Hemidactylium scutatum larvae, lungless salamander native to eastern North America Credit: Zachary R Lewis |
Lungs are essential to many vertebrates including humans. However, four living amphibian clades have independently eliminated pulmonary respiration and lack lungs, breathing primarily through their wet skin. Little is known of the developmental basis of lung loss in these clades.
In a new study in Science Advances researchers in the Department of Organismic and Evolutionary Biology and the Museum of Comparative Zoology at Harvard University examined the Plethodontidae, a dominant family of salamanders, all of which are lungless as adults, and find they actually do develop lungs as embryos shedding light on the evolution of lung loss over millions of years.
The lungless salamander family Plethodontidae is the most species-rich family of salamanders accounting for more than two-thirds of existing salamander diversity.
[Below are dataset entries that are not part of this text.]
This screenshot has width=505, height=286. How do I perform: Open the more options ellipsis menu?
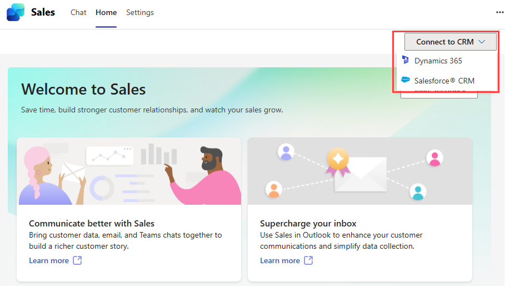[x=499, y=12]
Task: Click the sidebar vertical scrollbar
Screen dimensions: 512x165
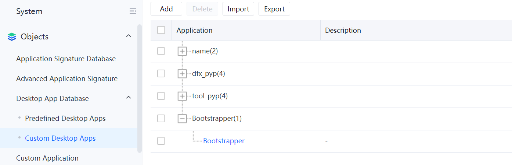Action: tap(139, 88)
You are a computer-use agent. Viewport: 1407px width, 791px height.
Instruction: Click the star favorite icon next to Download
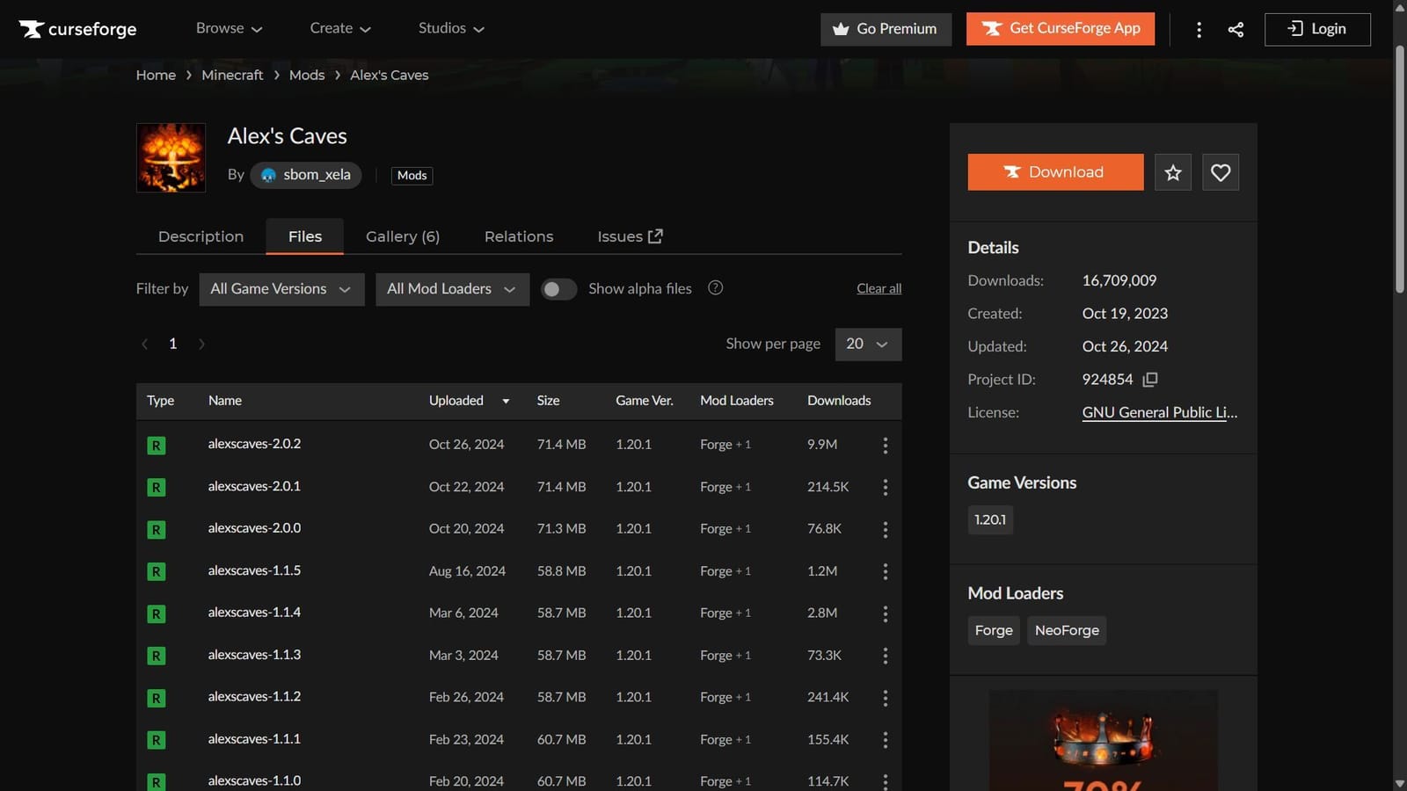tap(1173, 172)
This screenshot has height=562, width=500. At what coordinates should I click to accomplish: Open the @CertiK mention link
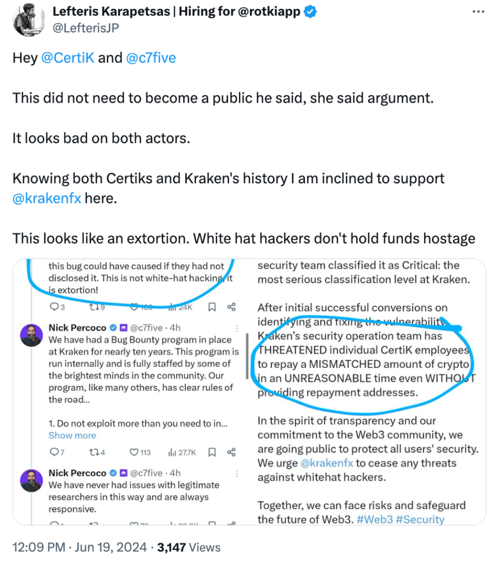[68, 58]
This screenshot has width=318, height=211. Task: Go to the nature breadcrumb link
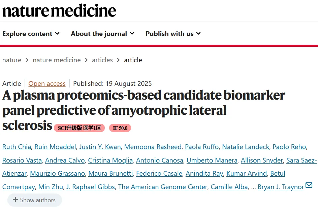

All adult plethondontids are lungless, breathing entirely through nonpulmonary tissues, mainly the skin and the mucus membranes in the mouth and throat. Lung loss has occurred independently at least four times among distantly related amphibians and there are other instances of lung reduction or loss in both amphibians and some vertebrates. The developmental reason for this loss, however, remains a mystery.
“Clearly lungless salamanders do fine without lungs given that they make up about two-thirds of all salamander species,” said lead author Zachary R. Lewis, former doctoral candidate (PhD ’16), “perhaps losing lungs enabled, rather than hindered, this remarkable evolutionary success.”